Kraliyet ailesi üyelerinin istiridye yemeleri yasak!
O kadar çok ilginç yasak var ki İngiltere’de özellikle halka karşı olan yasaklar insanı bazen çileden çıkartmaya yetebiliyor ama bu yasaklar arasında kraliyet ailesini ilgilendiren yasakları duyduğunuzda “Oh! Canıma değsin” demeden edemiyorsunuz. Ne yani yasaklar sadece halka mı uygulanacak? Tabi ki değil. Mesela kraliyet ailesinin küçük afacanlarından birinin canı istiridye çekti, çocuk mızmızlanıyor ama ona bakan bakıcı çocuğun nazını çekerek “Ah! Yavrum, dur ben sana hemen kapıp geleyim” diyemiyor. Çünkü kraliyet ailesi üyelerinin istiridye yemeleri yasaktır. Neden mi? İstiridyenin zehirli olma ihtimali varmış da günlük iş rutinlerini bozabiliyormuş. Bu yüzden kraliyet ailesi üyelerinin yemesi yasakmış. Yani halk zehirlenirse zehirlensin, Alexandrina Victoria’yı ne ilgilendirir…

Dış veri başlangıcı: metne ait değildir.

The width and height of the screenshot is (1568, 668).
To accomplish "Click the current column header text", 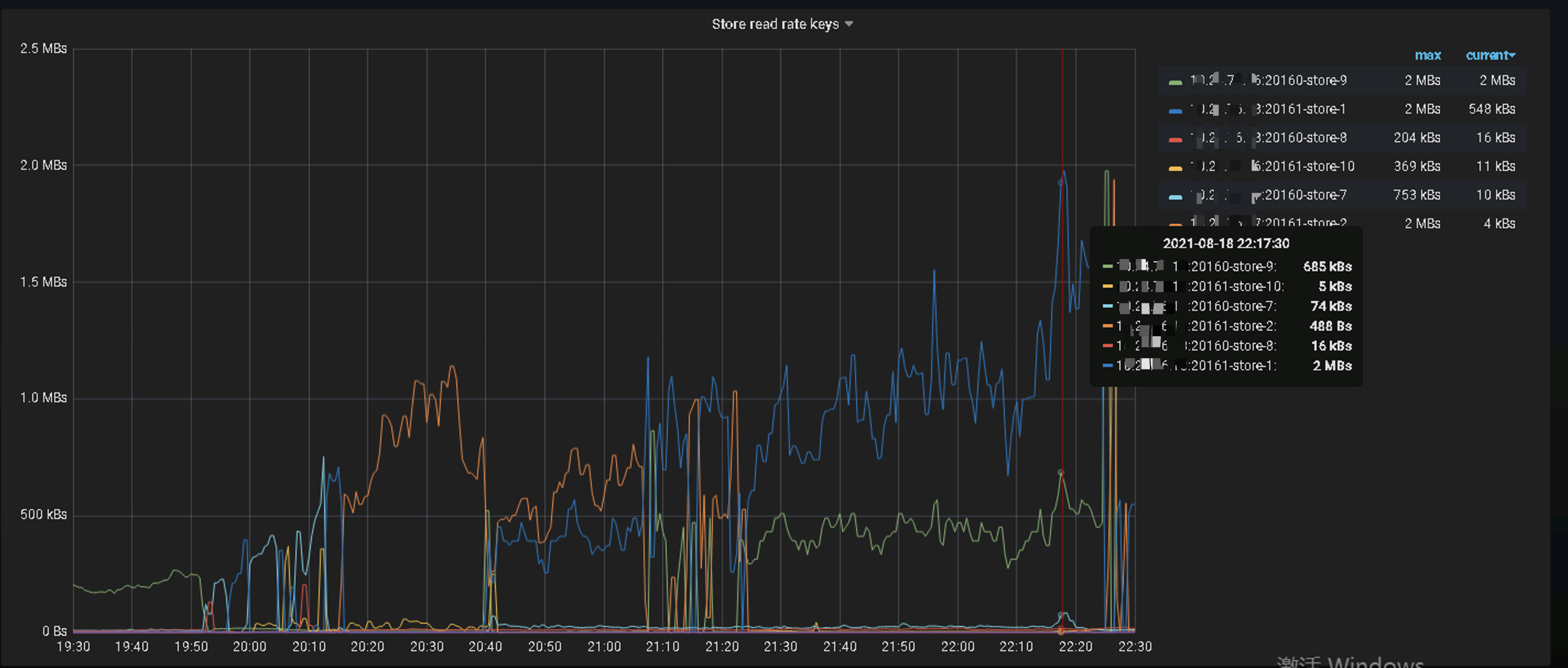I will [x=1486, y=56].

Kraliyet mensuplarının birlikte seyahat etmeleri yasak!
“Kraliyet ailesinin canı da amma değerliymiş” dedirtecek bir yasakla daha karşınızdayız. İngiltere Kraliyet mensupları, birlikte seyahat edemezler. Ola ki Prens William, Prenses Kate ve çocukları birlikte seyahate çıkmak istediler aynı anda gidemezler. Önce biri gidecek, sağ salim ulaşacak sonra diğeri, sonra diğeri… Neden peki? Uçak ile yolculuk yaparken kaza yaşanmasına karşın tedbir almak amacıyla bu yasaklanmış. Ola ki biri kazada ölürse diğeri ayakta kalır ve böylelikle Kraliyet neslinin devam etmesini sağlar…
Kraliyet mensuplarının imza vermesi yasak!
Düşünsenize dünyanın en ünlü ailesinin bir ferdisiniz. “Para var, huzur var”, namınız bile dünyaya değer. Ama size hayran olan insanlarla bir araya geldiğinizde biri sizden “Abi koluma bir imza atar mısın, ne olursun abi, at lütfen…” dediğinde muhtemelen egonuz kabaracak ve ünlü olmanın havasıyla en yakışıklısından bir imza atarsınız. Ama İngiltere kraliyet mensuplarının böyle bir şey yapması söz konusu bile değil. Çünkü onlar “kraliyet ailesi mensubu, ünlü değiller…”
Saray çevresinde ‘tuvalet’ kelimesinin kullanılmasına izin verilmiyor!
Biz Türkler tuvalete; “tuvalet”, “hela”, “WC” deriz veya argoda “yüznumara” deriz. Yani genişiz bu anlamda ama İngiltere’de öyle ilginç yasaklar var ki insan ne yapacağını şaşırıyor. Mesela saray çevresinde “tuvalet” kelimesinin kullanılmasına izin verilmiyor. Nedeni ise Fransızca kökenli olmasındandır. Aslında ben buna gıpta ediyorum. Adamlar başka dillerden kendi dillerine kelime ithal etmiyorlar, bu da dillerinin daha korunaklı ve asimle olmamasını sağlıyor. Bu kadar ilginç yasak karşısında bunu ayakta alkışlamak istiyorum.